Andrews then became a farmer. He was a third-generation farmer on a Red River Valley plot that was started by his grandfather. During the 1950s he began to enter politics, serving on farmers' organizations and Republican committees. In 1962, Andrews ran for governor of North Dakota, losing to incumbent William L. Guy by 2,000 votes out of over 228,500 cast. The next year, he became the Republican candidate for a seat in the United States House of Representatives from North Dakota when a special election was required after the death of Congressman Hjalmar Nygaard. Andrews won the election. He was reelected to a full term in 1964 and served in the House until 1981, being reelected every two years. Andrews supported Nelson Rockefeller in the 1964 Republican presidential primaries. During his time in the House, Andrews voted in favor of the Civil Rights Act of 1964, the Civil Rights Act of 1968, and the Voting Rights Act of 1965.

In 1980, Andrews did not run for reelection to the House, but instead ran for the United States Senate seat being vacated by long-serving Republican Senator Milton Young, who was retiring. Andrews won the election with 70% of the vote and served in the Senate for one term, from 1981 to 1987. He was chairman of the select committee on Indian affairs from 1983 to 1987. As Senator and Representative, Andrews was socially moderate to liberal, opposing abortion bans and school prayer, and conservative on economic policies, but was also supportive of subsidies for farmers. Andrews was good friends with Massachusetts Senator Ted Kennedy and Minnesota Representative Bob Bergland.

In 1986, Andrews lost reelection to Democratic-NPL Tax Commissioner Kent Conrad by 2,120 votes in what was considered an upset, and subsequently retired from electoral politics.

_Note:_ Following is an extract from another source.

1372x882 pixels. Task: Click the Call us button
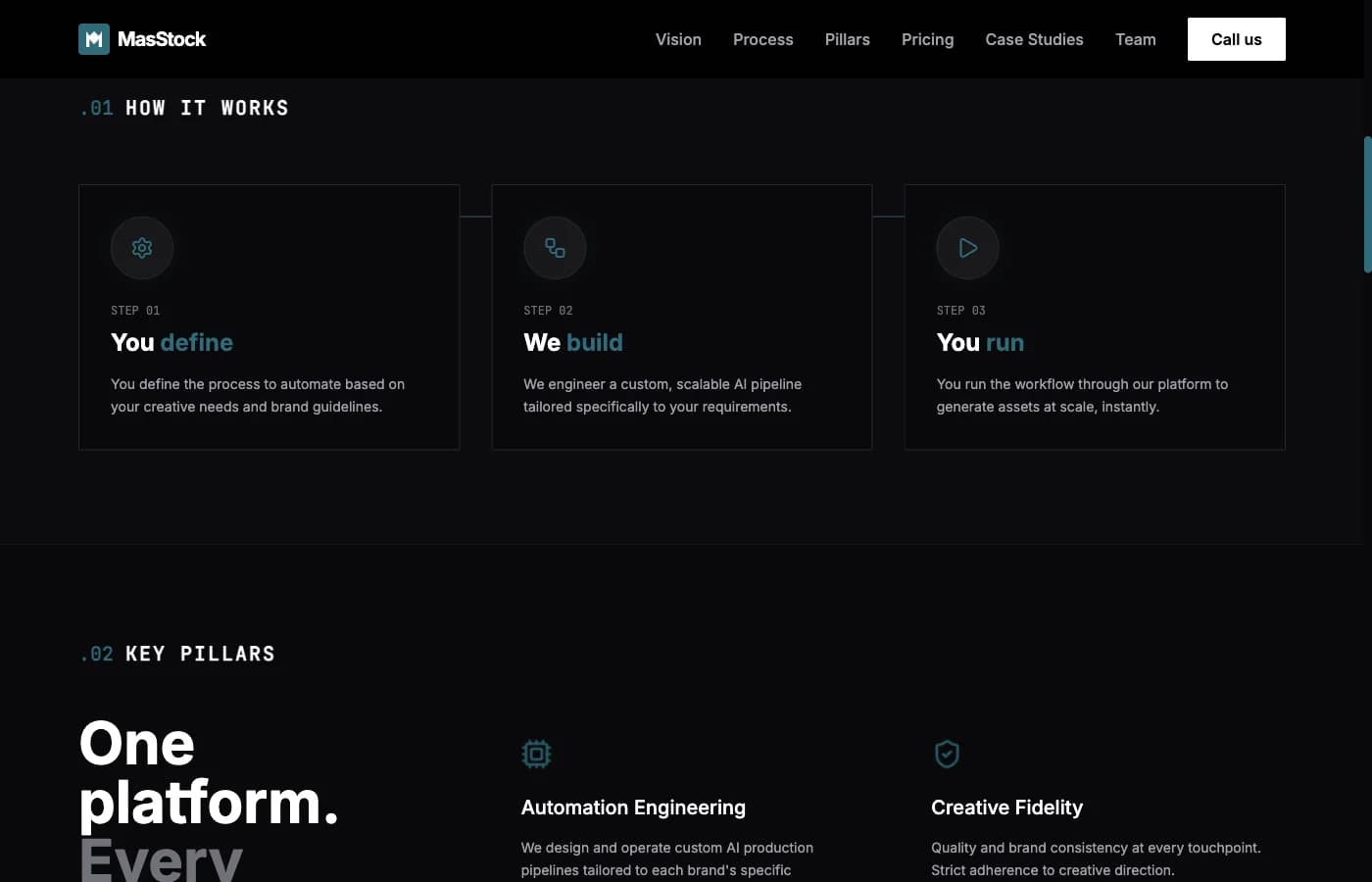click(1236, 39)
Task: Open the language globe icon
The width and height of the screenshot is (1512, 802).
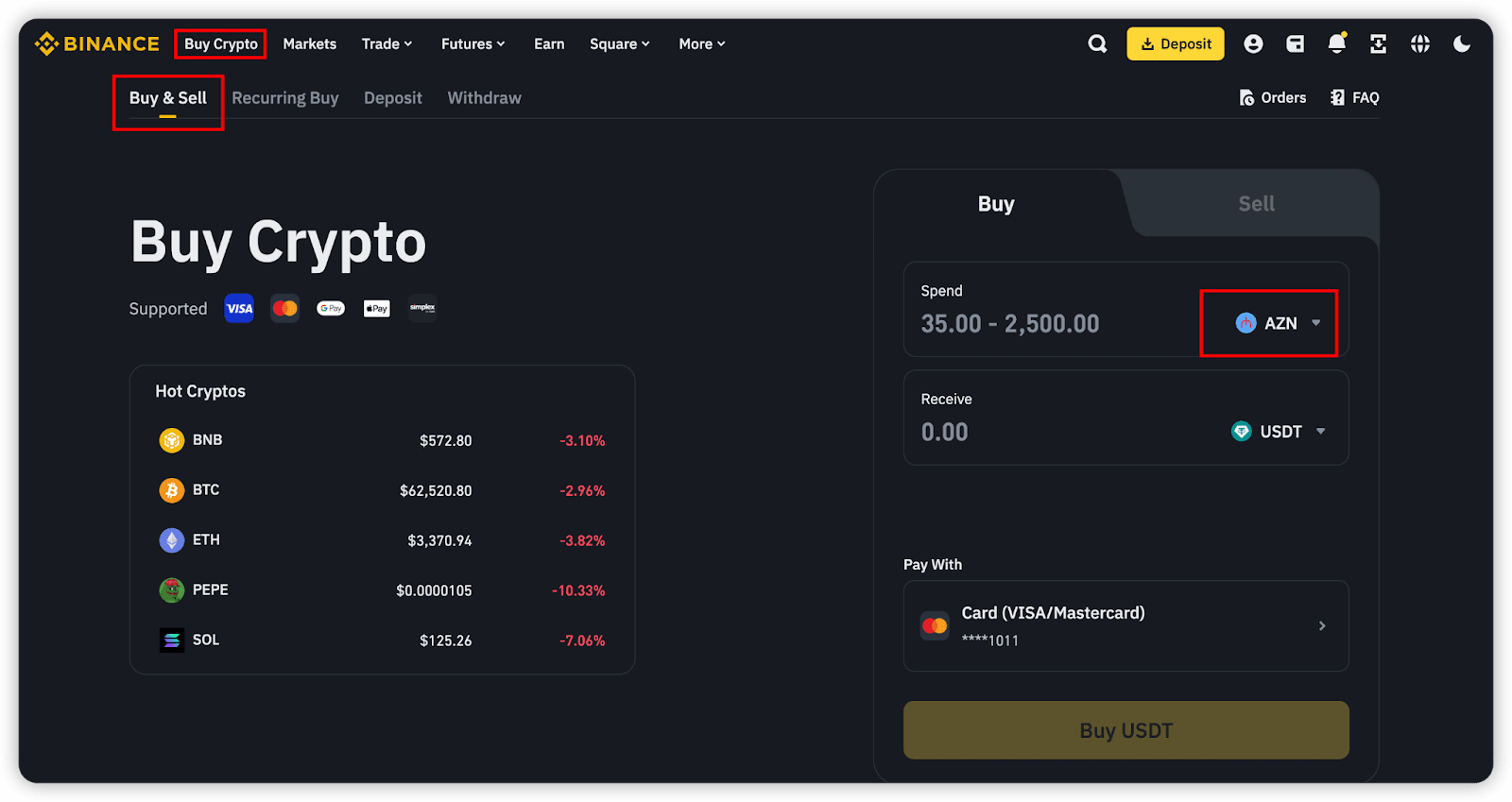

He started a consultancy firm in Washington, D.C. but lived in Mapleton, North Dakota. Grand Forks International Airport in Grand Forks, North Dakota has sometimes been called Mark Andrews International Airport, but usage of the name has declined.

Despite North Dakota's Republican bent at the presidential level, Andrews was the last Republican to represent the state in Congress until 2010, when Rick Berg was elected to the House and John Hoeven to the Senate.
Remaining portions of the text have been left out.